Pour sa part, Tegan Maloney a expliqué que sa pêche relève d'un droit fondamental issu d'un traité, plutôt que d'un «privilège» accordé par le gouvernement fédéral.

Par ailleurs, il a noté une hostilité croissante envers les agents des pêches fédéraux ces derniers jours. La semaine dernière, des tensions ont éclaté sur la rivière Tangier, à l'est d'Halifax, lorsqu'un pêcheur autochtone a été arrêté à la suite d'une altercation présumée avec un agent.

Le jeune pêcheur a affirmé voir des agents des pêches «partout». «Ils saisissent du matériel sans porter une accusation.

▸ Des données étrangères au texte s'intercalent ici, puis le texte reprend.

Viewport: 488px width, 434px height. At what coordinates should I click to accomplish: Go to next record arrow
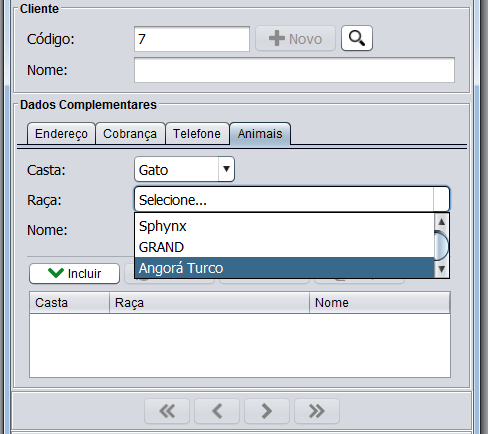click(267, 411)
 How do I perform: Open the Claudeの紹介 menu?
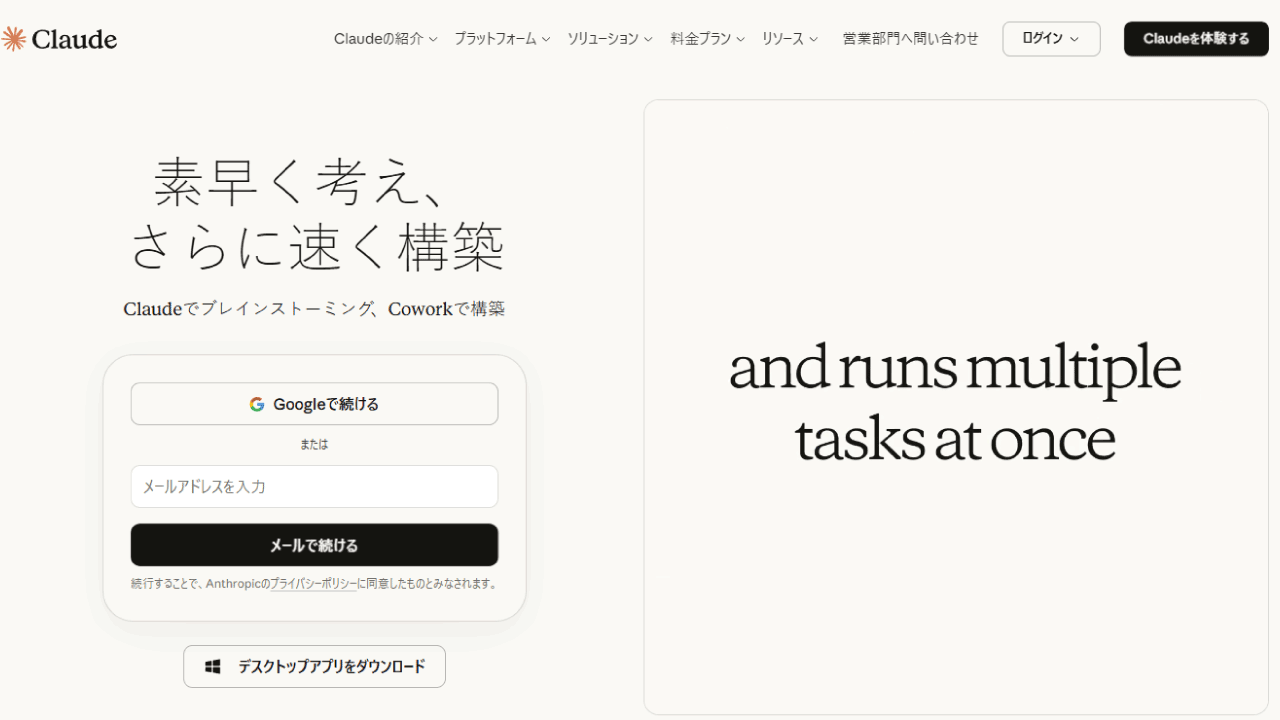pyautogui.click(x=378, y=39)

À maintes reprises au fil des ans, on m'a confisqué du matériel qui ne m'a jamais été rendu (…) et je n'ai pas été inculpé.»

Interrogé sur la possibilité pour sa bande et les huit titulaires de permis de pêche commerciale de coexister sous un même système, Tegan Maloney a répondu: «Pas cette année», mais il a ajouté: «J'espère qu'à l'avenir, nous pourrons avoir une pêche respectueuse et durable pour tous.»

Le ministère fédéral des Pêches a indiqué, dans une lettre du 18 mars adressée au chef et au conseil de Sipekne'katik, avoir cherché à consulter la bande «pendant de nombreux mois», «avec un succès mitigé». Doug Wentzell, directeur de la région des Maritimes, a écrit à la cheffe Michelle Glasgow pour lui indiquer qu'il restait disponible pour discuter de l'offre fédérale.

La cheffe n'a pas répondu à une demande d'entrevue envoyée par courriel.

Tabitha Morrison a affirmé que, si sa bande se soumettait au système fédéral, elle et d'autres pêcheurs seraient soumis à une «microgestion» de la part du gouvernement.

«C'est une autre forme de racisme systémique (…) Nous essayons de gagner notre vie, de gagner un peu d'argent et on nous traite de braconniers, et je ne pense pas que la moitié des Canadiens connaissent nos traités», a-t-elle déclaré.